EXERCISE GOAL: Answer with a bare number: the count of lines in the records below that have the word "Copy".

--- DATA FOR THIS TASK Enclosed Below ---

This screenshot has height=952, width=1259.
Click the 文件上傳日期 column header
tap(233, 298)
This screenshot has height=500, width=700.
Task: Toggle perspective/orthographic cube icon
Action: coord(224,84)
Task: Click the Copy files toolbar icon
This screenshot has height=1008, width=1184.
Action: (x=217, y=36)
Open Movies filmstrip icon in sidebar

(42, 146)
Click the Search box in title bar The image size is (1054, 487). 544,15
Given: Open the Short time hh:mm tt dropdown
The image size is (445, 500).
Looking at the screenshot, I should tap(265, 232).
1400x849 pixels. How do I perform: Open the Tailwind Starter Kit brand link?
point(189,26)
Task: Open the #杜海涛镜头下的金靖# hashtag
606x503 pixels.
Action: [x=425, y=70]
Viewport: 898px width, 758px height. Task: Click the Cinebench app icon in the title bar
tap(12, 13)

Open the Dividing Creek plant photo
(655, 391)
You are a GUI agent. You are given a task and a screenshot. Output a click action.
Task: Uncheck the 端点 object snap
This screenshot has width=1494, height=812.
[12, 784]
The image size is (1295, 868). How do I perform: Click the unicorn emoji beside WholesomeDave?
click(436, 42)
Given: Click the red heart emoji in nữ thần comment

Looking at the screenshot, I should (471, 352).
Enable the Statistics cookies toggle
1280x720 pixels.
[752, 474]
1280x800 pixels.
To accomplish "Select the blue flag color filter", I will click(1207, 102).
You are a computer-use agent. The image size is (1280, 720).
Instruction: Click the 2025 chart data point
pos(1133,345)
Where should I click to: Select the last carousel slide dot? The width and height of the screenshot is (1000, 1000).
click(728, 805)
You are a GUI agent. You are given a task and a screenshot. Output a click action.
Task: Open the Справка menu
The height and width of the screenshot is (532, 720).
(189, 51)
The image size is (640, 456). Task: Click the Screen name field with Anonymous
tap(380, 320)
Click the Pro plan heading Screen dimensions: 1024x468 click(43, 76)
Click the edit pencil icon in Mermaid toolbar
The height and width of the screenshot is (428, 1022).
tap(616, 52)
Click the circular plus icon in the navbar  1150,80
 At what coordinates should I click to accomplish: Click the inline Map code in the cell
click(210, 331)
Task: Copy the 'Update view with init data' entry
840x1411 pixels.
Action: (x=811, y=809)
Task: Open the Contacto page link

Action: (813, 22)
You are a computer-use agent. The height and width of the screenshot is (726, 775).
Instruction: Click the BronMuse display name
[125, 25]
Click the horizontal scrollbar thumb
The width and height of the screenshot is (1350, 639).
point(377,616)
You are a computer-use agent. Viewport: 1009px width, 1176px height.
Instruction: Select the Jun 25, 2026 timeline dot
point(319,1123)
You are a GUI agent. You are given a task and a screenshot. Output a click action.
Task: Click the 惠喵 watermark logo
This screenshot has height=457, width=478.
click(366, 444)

--- End of Enclosed DATA FOR THIS TASK ---

SOLUTION FOR THIS TASK: 2